Conservation lessons from the Last Glacial Maximum.

McLachlan, Jason*,1, Clark, James1, Manos, Paul1, 1 Biology, Durham, NC

ABSTRACT- Some places, like Brazil's Atlantic Forests, are hotspots of local species endemism. In other places, like Amazonia, many rare species have geographically extensive overlapping ranges. Global conservation efforts increasingly focus on regions with the former kind of rarity, because species there are thought to be more prone to extinction. The end of the last ice age provides an interesting contrast to the modern extinction crisis because most species did not go extinct, despite rapid environmental change.
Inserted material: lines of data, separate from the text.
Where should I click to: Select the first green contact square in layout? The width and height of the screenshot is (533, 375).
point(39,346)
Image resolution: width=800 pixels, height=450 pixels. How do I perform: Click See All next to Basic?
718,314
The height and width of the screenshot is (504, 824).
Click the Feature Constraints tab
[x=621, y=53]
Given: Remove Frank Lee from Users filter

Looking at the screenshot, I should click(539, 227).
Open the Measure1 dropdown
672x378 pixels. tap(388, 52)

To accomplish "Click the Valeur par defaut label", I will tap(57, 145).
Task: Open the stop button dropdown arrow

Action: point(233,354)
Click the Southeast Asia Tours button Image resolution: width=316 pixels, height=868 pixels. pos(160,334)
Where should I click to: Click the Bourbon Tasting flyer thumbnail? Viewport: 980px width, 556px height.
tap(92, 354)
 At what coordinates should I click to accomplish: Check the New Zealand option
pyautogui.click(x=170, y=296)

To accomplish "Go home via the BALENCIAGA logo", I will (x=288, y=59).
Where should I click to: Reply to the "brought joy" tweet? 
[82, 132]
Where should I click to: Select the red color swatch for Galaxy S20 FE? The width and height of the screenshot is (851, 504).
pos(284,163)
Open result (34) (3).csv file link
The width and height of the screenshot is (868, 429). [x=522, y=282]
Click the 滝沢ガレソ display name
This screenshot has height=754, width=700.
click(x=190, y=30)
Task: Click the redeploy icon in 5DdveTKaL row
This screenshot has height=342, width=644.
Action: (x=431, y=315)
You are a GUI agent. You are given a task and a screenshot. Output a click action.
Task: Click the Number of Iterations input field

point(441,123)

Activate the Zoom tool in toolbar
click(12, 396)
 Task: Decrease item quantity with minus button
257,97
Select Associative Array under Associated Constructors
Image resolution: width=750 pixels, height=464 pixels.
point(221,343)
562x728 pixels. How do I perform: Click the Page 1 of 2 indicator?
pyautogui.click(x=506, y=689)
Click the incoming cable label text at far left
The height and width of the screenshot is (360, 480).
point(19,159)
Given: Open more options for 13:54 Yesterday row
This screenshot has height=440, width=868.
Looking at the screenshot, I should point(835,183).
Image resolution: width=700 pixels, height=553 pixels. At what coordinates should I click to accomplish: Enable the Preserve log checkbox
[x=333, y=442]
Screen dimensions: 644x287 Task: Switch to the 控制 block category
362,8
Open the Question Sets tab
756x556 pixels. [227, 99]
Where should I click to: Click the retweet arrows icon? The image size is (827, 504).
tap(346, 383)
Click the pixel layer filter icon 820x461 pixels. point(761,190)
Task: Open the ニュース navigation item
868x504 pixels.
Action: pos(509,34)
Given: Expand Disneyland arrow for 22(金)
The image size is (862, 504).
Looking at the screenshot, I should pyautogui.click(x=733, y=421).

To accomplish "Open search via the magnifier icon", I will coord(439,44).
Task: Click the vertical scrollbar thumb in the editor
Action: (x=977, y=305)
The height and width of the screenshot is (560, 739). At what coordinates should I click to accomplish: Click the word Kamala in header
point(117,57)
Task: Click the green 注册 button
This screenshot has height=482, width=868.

Many currently common temperate tree taxa were rare at the last glacial maximum (LGM) and it would be useful to know if their survival was aided by extensive diffuse populations. The consensus of the paleoecological community, though not unanimous, is that rapid expansion from isolated southern refugia (ice age 'hotspots') was common in Europe and in North America. We show that reconstructions of LGM refugia using the fossil record have suffered from systematic bias against the detection of widespread diffuse populations. Molecular data and a reanalysis of fossil pollen data from eastern North America show that temperate hardwood species thought to be restricted to isolated refugia during the late glacial, were, in fact, widely distributed, though rare. Large ranges may have helped rare species survive rapid environmental change in the past, as conservation biologists hope they will today.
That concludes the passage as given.